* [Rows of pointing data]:
+ + + + +

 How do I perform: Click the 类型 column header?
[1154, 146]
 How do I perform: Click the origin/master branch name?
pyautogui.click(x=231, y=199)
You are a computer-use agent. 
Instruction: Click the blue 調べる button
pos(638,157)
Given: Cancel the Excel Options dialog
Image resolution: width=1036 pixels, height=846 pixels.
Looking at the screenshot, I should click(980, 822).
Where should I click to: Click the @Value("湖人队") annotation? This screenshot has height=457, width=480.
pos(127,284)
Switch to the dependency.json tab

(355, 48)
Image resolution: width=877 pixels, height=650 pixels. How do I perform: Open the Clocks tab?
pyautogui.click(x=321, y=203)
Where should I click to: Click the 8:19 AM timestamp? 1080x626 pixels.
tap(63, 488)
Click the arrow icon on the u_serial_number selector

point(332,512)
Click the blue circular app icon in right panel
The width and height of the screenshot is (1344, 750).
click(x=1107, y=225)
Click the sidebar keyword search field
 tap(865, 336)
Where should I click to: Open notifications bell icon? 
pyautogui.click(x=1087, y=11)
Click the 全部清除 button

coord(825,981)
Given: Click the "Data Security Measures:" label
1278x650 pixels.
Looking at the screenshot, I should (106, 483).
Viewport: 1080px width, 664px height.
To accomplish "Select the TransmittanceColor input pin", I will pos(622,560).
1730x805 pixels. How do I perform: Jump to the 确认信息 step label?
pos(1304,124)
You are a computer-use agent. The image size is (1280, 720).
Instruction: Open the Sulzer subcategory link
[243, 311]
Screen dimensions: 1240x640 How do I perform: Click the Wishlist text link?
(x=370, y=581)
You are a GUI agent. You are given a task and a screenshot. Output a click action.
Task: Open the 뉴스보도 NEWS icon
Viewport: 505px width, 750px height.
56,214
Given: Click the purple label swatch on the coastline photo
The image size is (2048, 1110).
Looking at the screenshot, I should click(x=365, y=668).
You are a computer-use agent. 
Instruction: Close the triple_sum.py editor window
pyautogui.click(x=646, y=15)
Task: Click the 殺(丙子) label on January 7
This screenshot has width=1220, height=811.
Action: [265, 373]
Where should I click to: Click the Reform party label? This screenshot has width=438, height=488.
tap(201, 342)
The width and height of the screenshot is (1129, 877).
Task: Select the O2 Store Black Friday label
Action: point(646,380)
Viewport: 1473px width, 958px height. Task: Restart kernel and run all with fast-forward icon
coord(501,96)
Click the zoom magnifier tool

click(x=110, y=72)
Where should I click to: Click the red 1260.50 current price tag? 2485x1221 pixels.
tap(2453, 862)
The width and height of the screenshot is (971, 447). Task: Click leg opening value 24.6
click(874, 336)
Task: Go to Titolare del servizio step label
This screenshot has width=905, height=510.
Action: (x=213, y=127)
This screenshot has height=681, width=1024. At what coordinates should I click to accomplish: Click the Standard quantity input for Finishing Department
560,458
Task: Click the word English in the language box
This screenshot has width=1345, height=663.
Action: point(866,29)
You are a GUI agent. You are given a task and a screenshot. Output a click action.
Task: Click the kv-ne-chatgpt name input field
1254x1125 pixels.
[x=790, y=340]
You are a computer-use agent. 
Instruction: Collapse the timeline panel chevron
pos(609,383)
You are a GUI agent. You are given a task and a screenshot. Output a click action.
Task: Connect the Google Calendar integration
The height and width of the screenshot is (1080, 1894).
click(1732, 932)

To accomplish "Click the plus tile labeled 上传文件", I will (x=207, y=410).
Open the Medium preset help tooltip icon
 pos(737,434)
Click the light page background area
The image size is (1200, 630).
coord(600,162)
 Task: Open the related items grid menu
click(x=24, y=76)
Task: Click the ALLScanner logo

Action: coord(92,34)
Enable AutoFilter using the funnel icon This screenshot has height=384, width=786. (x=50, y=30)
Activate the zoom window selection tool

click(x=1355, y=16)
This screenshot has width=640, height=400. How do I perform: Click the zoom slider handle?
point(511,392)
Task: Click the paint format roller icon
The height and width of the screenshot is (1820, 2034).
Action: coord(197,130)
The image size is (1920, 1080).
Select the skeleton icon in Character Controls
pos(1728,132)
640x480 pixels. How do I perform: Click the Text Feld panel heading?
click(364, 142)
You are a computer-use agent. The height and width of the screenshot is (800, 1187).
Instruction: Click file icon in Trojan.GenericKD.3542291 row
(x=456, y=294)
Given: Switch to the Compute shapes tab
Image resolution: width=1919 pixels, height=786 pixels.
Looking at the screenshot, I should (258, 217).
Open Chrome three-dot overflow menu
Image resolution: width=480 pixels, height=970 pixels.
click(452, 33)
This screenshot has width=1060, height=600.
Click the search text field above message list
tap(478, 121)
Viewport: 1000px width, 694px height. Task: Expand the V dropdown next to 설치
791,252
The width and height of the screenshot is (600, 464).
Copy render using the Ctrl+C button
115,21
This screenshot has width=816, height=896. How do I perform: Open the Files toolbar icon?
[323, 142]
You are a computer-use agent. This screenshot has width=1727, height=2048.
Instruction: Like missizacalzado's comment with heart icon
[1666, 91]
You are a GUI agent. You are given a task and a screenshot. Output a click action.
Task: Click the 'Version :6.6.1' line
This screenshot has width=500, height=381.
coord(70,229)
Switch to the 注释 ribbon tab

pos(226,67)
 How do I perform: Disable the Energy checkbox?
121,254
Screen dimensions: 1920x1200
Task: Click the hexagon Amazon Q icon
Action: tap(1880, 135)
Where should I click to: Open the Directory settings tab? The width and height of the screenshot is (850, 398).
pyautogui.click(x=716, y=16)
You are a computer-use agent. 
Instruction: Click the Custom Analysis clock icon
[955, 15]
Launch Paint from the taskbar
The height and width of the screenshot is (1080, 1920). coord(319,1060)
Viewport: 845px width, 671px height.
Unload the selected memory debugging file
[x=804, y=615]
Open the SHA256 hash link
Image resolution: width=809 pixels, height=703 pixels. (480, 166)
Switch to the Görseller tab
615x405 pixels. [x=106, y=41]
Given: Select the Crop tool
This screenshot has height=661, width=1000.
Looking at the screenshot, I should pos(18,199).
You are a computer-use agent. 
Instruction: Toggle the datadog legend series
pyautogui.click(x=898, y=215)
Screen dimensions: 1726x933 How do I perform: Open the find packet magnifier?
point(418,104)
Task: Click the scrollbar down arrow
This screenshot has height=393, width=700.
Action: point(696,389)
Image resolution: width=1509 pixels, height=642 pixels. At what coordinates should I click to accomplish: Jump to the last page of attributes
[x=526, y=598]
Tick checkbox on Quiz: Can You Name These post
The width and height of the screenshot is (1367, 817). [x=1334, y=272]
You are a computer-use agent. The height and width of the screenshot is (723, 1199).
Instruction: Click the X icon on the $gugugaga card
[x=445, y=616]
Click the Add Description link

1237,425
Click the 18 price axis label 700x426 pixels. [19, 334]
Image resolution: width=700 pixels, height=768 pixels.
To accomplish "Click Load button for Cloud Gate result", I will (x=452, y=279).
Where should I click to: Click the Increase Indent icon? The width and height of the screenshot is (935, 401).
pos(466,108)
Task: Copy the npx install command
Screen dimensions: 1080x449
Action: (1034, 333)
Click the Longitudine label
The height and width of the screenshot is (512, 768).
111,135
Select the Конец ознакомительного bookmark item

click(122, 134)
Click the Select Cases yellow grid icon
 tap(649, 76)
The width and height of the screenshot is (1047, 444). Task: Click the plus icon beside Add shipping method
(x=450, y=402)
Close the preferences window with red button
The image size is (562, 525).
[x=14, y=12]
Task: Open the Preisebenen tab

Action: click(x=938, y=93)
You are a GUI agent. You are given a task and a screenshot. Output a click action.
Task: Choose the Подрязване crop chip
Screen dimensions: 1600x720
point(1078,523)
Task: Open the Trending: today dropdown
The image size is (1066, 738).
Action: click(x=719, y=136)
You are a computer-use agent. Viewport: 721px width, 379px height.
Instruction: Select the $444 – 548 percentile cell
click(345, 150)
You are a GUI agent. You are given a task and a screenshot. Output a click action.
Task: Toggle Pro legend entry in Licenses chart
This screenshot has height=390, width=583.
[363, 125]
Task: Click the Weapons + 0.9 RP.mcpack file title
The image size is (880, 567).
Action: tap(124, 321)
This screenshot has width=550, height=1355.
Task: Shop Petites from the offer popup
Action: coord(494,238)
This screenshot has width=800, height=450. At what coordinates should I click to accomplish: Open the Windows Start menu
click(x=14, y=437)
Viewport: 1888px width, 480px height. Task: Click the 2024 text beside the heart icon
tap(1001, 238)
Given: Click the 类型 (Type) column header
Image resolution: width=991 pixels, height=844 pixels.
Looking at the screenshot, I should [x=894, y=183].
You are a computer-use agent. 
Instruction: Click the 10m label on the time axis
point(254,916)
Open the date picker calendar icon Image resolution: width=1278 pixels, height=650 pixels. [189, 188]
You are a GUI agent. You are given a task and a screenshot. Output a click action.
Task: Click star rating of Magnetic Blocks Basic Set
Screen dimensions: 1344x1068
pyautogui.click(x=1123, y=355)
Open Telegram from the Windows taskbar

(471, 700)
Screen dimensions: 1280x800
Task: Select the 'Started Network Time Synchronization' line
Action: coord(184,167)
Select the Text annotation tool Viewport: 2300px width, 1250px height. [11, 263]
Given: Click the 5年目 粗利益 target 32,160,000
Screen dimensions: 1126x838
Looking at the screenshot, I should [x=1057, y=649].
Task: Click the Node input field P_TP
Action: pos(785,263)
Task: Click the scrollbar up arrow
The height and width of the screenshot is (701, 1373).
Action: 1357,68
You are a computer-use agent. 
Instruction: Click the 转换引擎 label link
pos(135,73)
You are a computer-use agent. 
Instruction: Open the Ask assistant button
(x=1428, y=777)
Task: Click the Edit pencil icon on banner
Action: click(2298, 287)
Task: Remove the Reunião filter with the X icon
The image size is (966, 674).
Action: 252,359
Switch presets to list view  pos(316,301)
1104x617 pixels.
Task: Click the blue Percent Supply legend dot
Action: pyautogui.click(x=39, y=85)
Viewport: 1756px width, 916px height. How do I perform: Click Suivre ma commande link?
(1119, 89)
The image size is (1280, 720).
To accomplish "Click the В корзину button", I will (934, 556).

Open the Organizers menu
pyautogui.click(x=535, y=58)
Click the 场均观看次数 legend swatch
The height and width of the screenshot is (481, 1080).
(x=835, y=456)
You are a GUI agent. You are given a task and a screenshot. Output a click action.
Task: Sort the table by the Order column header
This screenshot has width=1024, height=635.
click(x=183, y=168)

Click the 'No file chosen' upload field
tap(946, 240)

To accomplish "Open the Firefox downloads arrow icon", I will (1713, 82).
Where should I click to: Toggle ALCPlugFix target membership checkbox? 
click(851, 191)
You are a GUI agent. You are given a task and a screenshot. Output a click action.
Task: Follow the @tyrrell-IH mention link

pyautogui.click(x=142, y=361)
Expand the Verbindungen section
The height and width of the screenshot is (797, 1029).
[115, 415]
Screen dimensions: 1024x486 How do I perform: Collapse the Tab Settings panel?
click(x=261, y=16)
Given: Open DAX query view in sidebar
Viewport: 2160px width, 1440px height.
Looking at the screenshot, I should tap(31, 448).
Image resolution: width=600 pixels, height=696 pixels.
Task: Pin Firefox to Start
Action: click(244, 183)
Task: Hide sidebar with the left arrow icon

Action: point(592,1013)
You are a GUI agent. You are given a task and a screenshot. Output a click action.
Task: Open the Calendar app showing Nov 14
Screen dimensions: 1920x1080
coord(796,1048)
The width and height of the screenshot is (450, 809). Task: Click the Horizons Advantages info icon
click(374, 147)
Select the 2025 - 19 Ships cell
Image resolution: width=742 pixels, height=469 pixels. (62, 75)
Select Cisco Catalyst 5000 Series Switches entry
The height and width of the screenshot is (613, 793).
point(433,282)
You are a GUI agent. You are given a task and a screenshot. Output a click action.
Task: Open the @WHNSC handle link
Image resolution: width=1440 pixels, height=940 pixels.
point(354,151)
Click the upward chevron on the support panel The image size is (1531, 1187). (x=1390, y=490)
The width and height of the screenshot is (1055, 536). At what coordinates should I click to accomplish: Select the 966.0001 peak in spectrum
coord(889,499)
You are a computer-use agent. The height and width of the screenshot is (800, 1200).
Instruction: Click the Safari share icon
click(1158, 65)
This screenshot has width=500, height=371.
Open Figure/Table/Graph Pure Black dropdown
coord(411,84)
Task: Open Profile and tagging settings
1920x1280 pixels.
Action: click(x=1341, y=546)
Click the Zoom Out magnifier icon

+ + + + +

* [Brief]:
Locate every line in the material above that contains the word "magnifier", and copy each of those lines.

* [Answer]:
Click the zoom magnifier tool
Screen dimensions: 1726x933 How do I perform: Open the find packet magnifier?
Click the Zoom Out magnifier icon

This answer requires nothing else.